The proposed judicial overhaul has drawn massive opposition protests by Israelis who say it will destroy the country’s democratic foundations. The judicial overhaul has also tested relations with American Jews who, with some exceptions, have embraced Israel uncritically.
RNS spoke with Kariv, who returned to Israel on Sunday (March 19), about the portentous changes ahead in Israel and how he thinks American Jews ought to respond.
The interview was edited for length and clarity.
You’re negotiating a compromise to the judicial overhaul bill. How’s that going?
I’m a member of the committee that deals with most of the legislation on the table. We are deeply frustrated with the way the government is pushing this legislation forward. We don’t identify a real desire to reach a compromise. The government and coalition are not responding positively — even to the suggestions of the president, Isaac Herzog.

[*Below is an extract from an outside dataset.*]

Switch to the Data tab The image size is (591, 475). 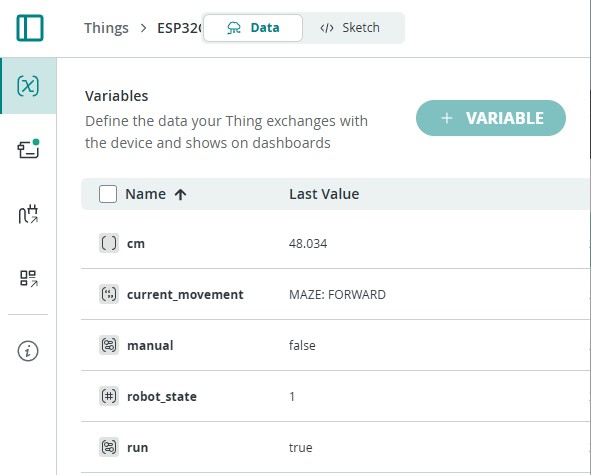(253, 28)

As long as the government insists on (passing) this legislation in a few weeks, we are mainly committed to battling this bad legislation.
How soon do you expect the Knesset will pass the legislation?
The government’s plan is quite clear. They want to complete the legislation around the nomination process of judges and around the constitutional authorities of the Supreme Court by the end of the winter session, which ends before Passover (April 5). We are deeply worried about future (legislation), too. We are placing a lot of pressure on the coalition and the government to at least wait until the next session that starts in May. The fact that they’re not willing to do this — to enable the Israeli society and political system to see if we can build a wider consensus — this, for us, is the main signal that they’re not serious when they talk about reaching a compromise. You can’t reach a compromise around such fundamental constitutional issues in two and a half weeks.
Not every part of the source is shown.